The images of surrealism are the iconography of inner space. Popularly regarded as a lurid manifestation of fantastic art concerned with states of dream and hallucination, surrealism is in fact the first movement, in the words of Odilon Redon, to place “the logic of the visible at ‘the service of the invisible.” This calculated submission of the impulses and fantasies of our inner lives to the rigours of time and space, to the formal inquisition of the sciences, psychoanalysis pre-eminent among them, produces a heightened or alternate reality beyond and above those familiar to either our sight or our senses. What uniquely characterises this fusion of the outer world of reality and the inner world of the psyche (which I have termed “inner space”) is its redemptive and therapeutic power. To move through these landscapes is a journey of return to one’s innermost being.

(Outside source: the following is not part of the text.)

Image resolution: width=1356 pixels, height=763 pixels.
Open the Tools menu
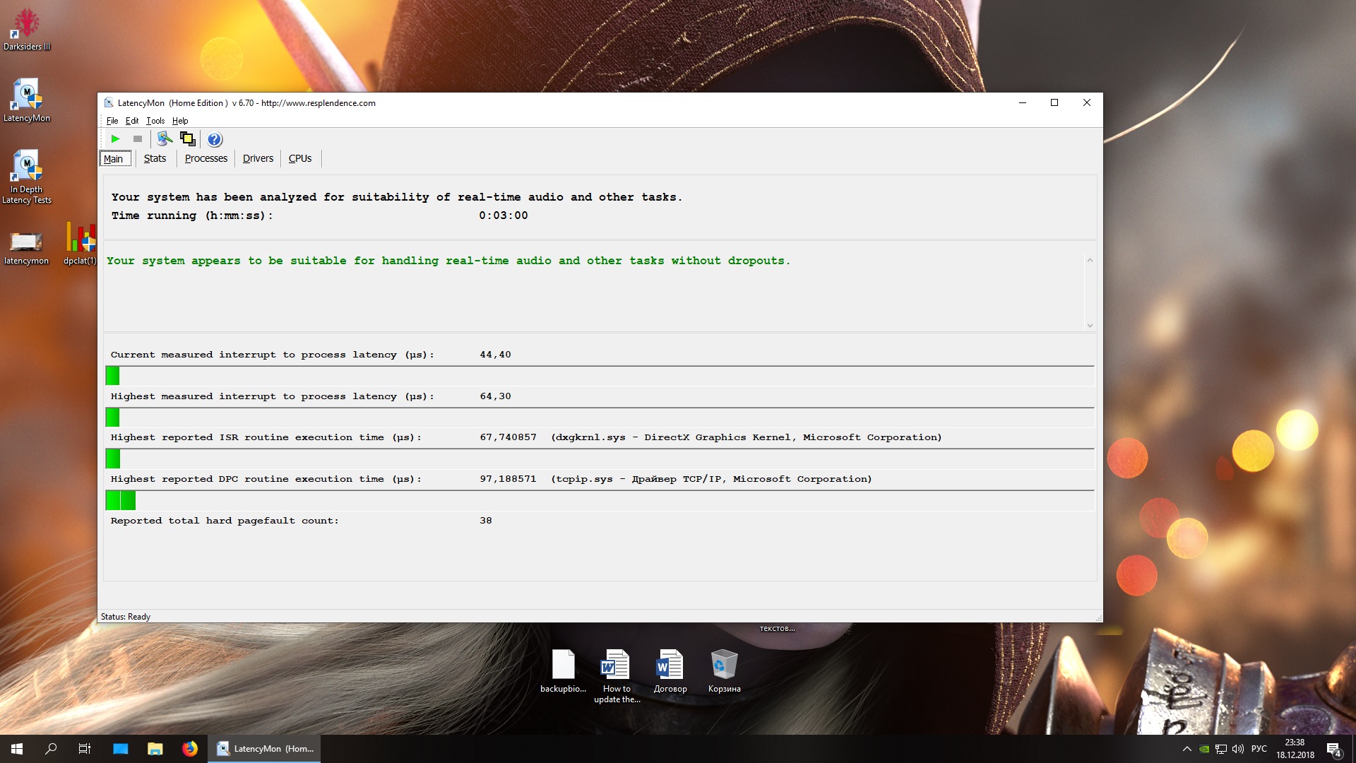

– J. G. Ballard, ‘The Coming of the Unconscious’, 1966 for New Worlds
“I no longer noticed that I existed, I no longer existed in myself, but in him; it was for him that I ate, for him that I breathed, each of my movements had its significance outside, there, just in front of me, in him; I no longer saw my hand writing letters on the paper, nor even the sentence I had written – but, behind, beyond the paper, I saw the Marquis, who had called for that gesture, and whose existence was prolonged and consolidated by that gesture. I was only a means of making him live, he was my raison d’etre, he had freed me from myself. What am I going to do now?”